So the God of Books exists after all.A journalist who could treat businessmen fairly is seeing a big boost to his popularity.
That was the thought of many of us when we saw Business Adventures leap to the top of the bestseller lists. For decades now, this volume by the late John Brooks has enjoyed an intense following among business writers. So has the rest of Brooks’s work, especially Once in Golconda, a collection of articles — fables, almost — about the 1920s. Someone, way back when, even called Brooks the “La Fontaine of finance writers.”
Nonetheless, for whatever reason, the rest of the reading public — whether in the 1990s, the Aughts, or the current decade — did not appear to share the journalists’ enthusiasm. In the case of Once in Golconda, some conjectured that it was the title choice that was fatal. Where, or what, in heck is “Golconda”? A mythical kingdom in India, it turned out. Brooks’s 1920s volume, some of us speculated, might have endured had he titled the book “The Roaring Twenties.”

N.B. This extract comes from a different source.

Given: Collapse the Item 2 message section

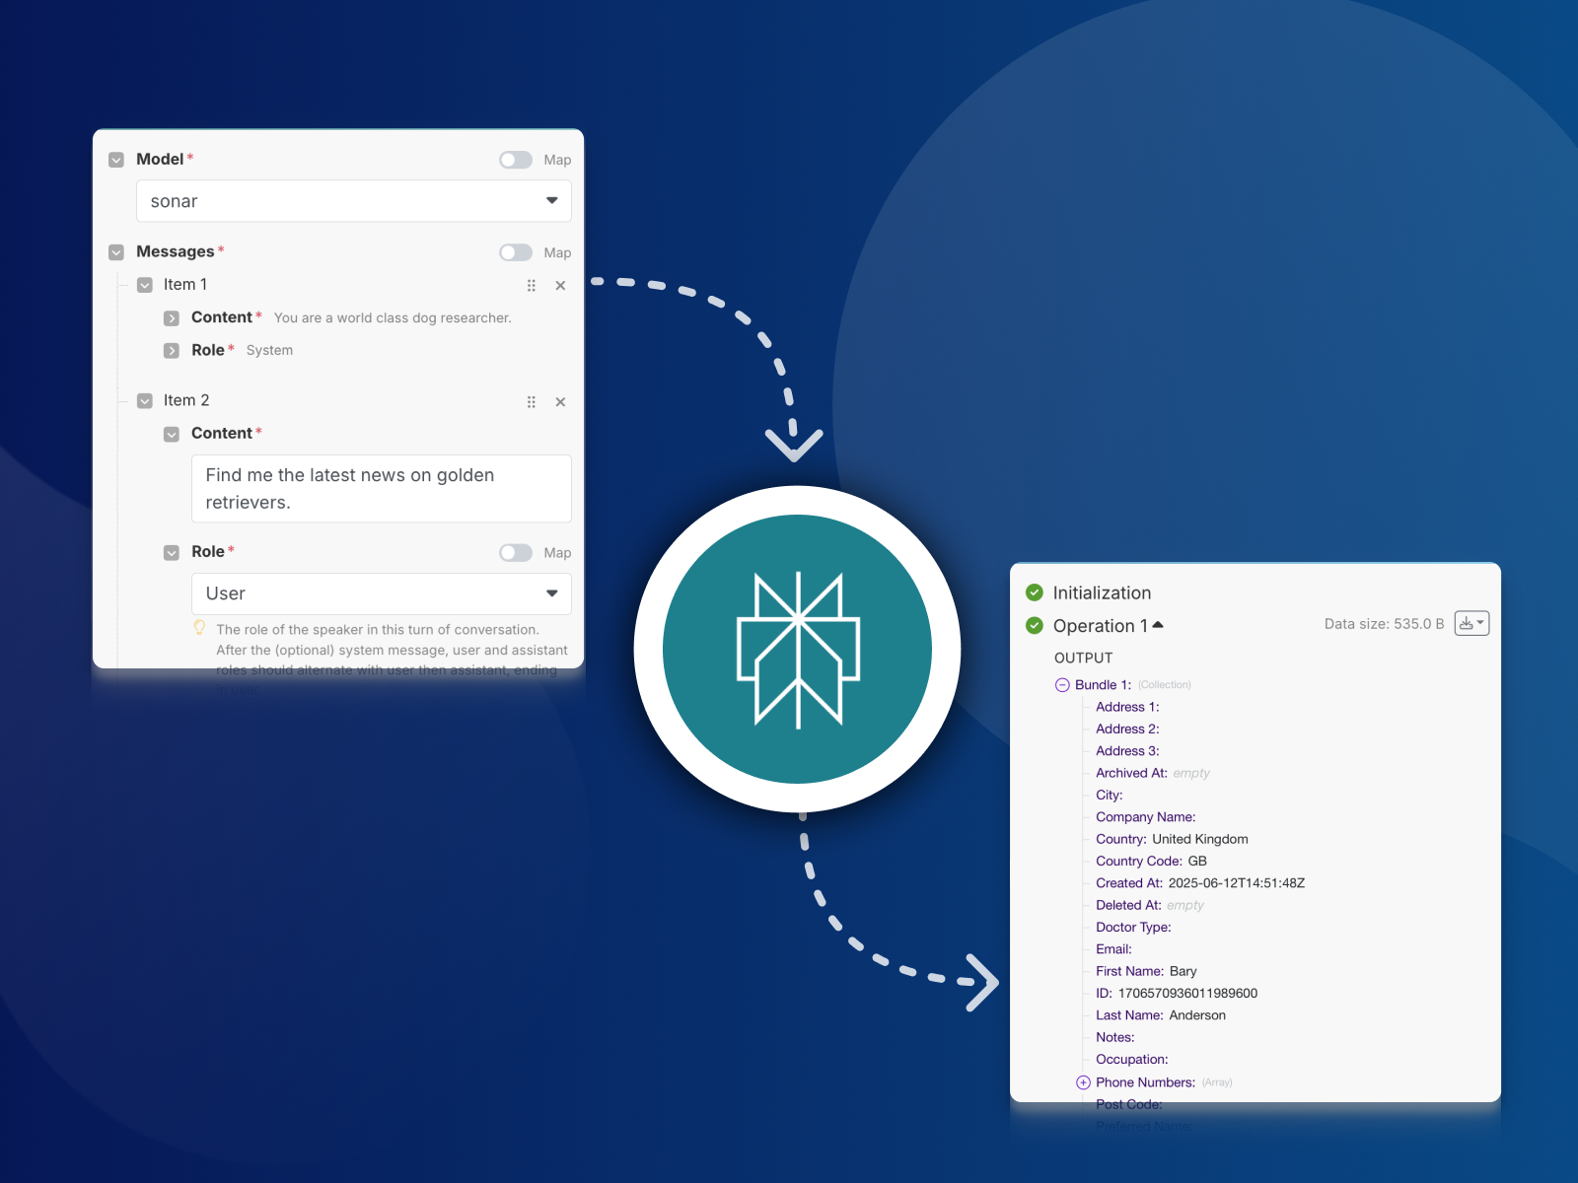Looking at the screenshot, I should [x=145, y=401].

As it turns out, it was not a better title that Brooks needed but a billionaire. For when earlier this summer news got out that Bill Gates rated Business Adventures his top read, and that Warren Buffett had given Gates the book, it became a bestseller all over again, four decades after it first appeared.

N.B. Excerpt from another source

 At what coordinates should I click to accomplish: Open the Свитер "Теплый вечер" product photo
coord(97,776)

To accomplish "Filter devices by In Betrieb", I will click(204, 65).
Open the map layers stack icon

Some of the reasons that billionaires like Brooks have already been noted in the past weeks’ rush of Gates-approved Brooksmania. The first is that Brooks approaches start-up entrepreneurs in relatively friendly fashion. As Slate noticed, Brooks, like Michael Lewis after him, admires young businessmen with icon-busting ideas. Lewis profiles the innovations of Billy Beane and his statistical sidekick, Paul DePodesta, in scouting baseball players. Brooks likes young risk-takers too: His account of a young energy engineer and his firms’ efforts to escape the ambiguities of the Securities and Exchange Commission’s insider-trading rules will make any young entrepreneur breathless. Brooks captures failure of youthful projects as well. The most beautiful article ever written about a product fiasco is Brooks’s account of the folly of the Edsel automobile at the Ford Motor Company. The final line is one not of despair but of triumph: Brooks’s conclusion in “The Fate of the Edsel” is that “failure can have a certain grandeur success never knows.”

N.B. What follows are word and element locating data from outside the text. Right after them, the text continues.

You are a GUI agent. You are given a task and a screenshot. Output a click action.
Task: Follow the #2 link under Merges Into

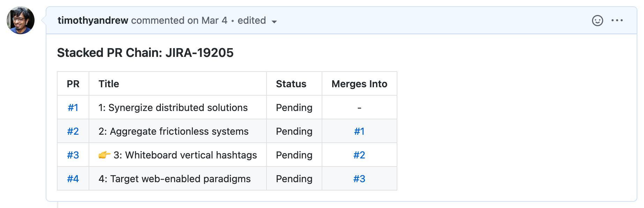point(359,155)
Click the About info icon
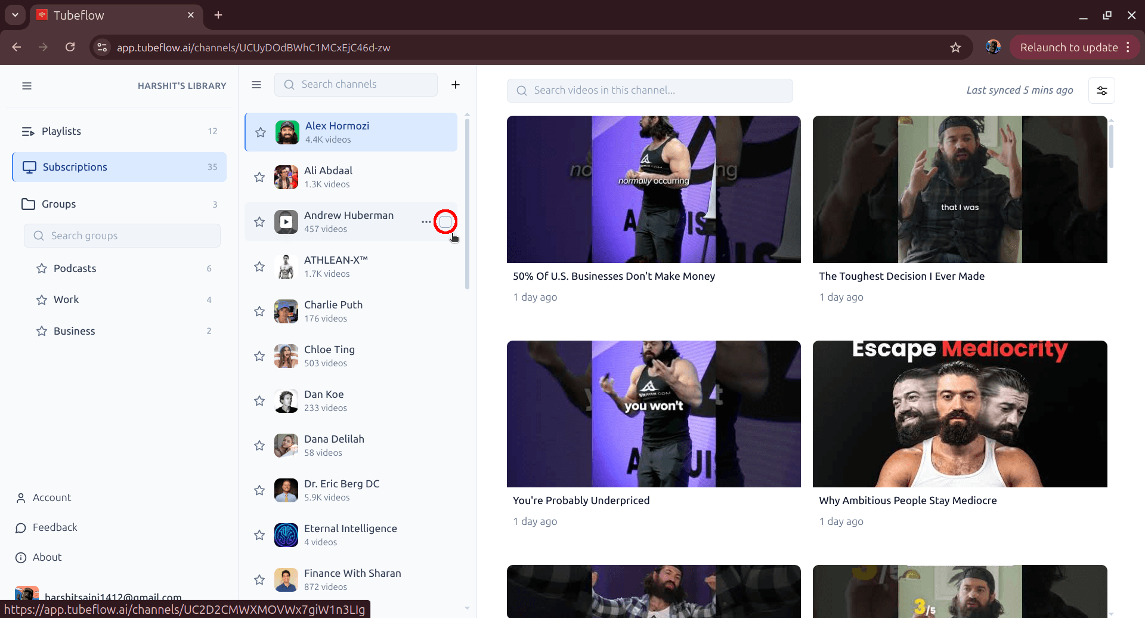The image size is (1145, 618). click(21, 557)
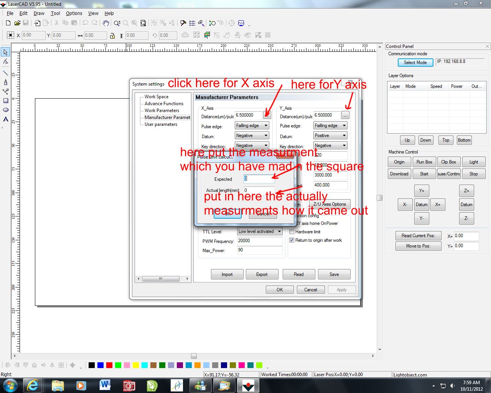Open the Options menu
The width and height of the screenshot is (491, 393).
click(x=74, y=13)
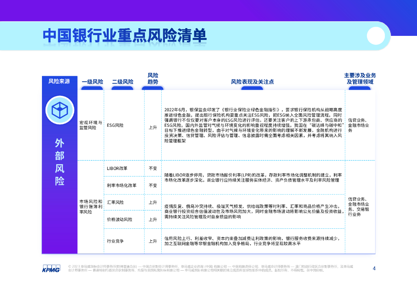Click the 风险来源 column header

pos(59,82)
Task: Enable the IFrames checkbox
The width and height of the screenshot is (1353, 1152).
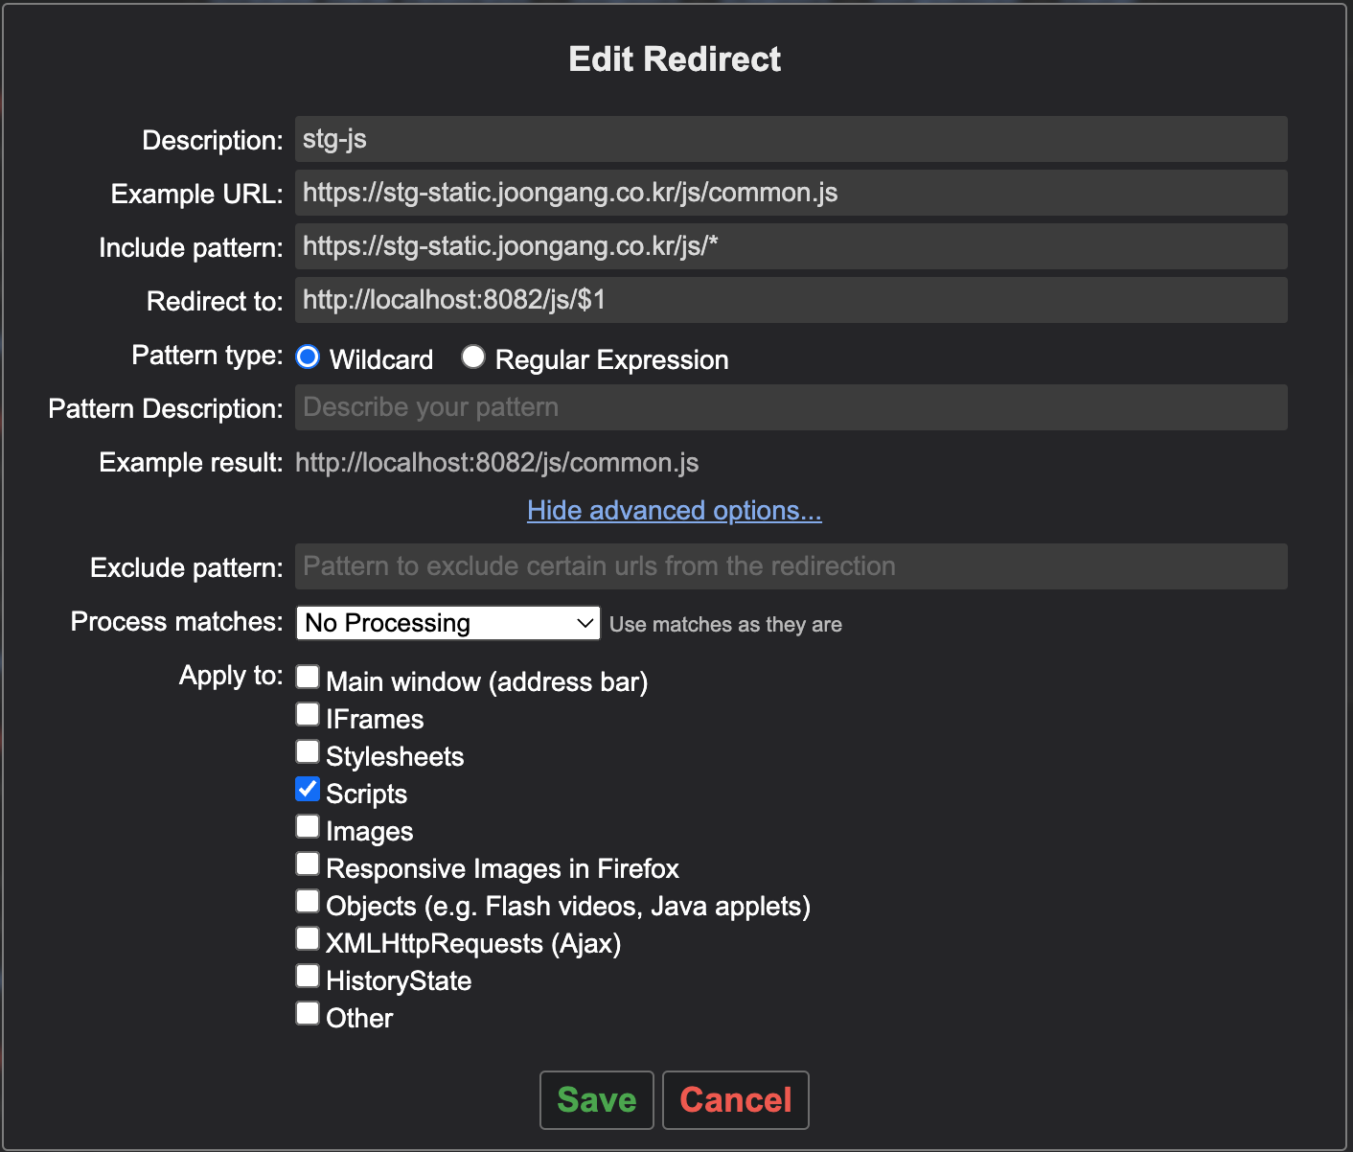Action: coord(308,714)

A second reason Brooks enraptures is that he captures challenges ubiquitous in business but a bit obscure for popular television or even Morning Joe: intellectual property and noncompete agreements, for example. One of his best is “One Free Bite,” the story of a young scientist named Donald Wohlgemuth who walked over from B. F. Goodrich to a competitor, International Latex, and then discovered, to his shock, that Goodrich objected. Brooks traces the story of how Goodrich dragged the young man into court to stop him sharing secrets of the space suit they were designing for Mercury astronauts.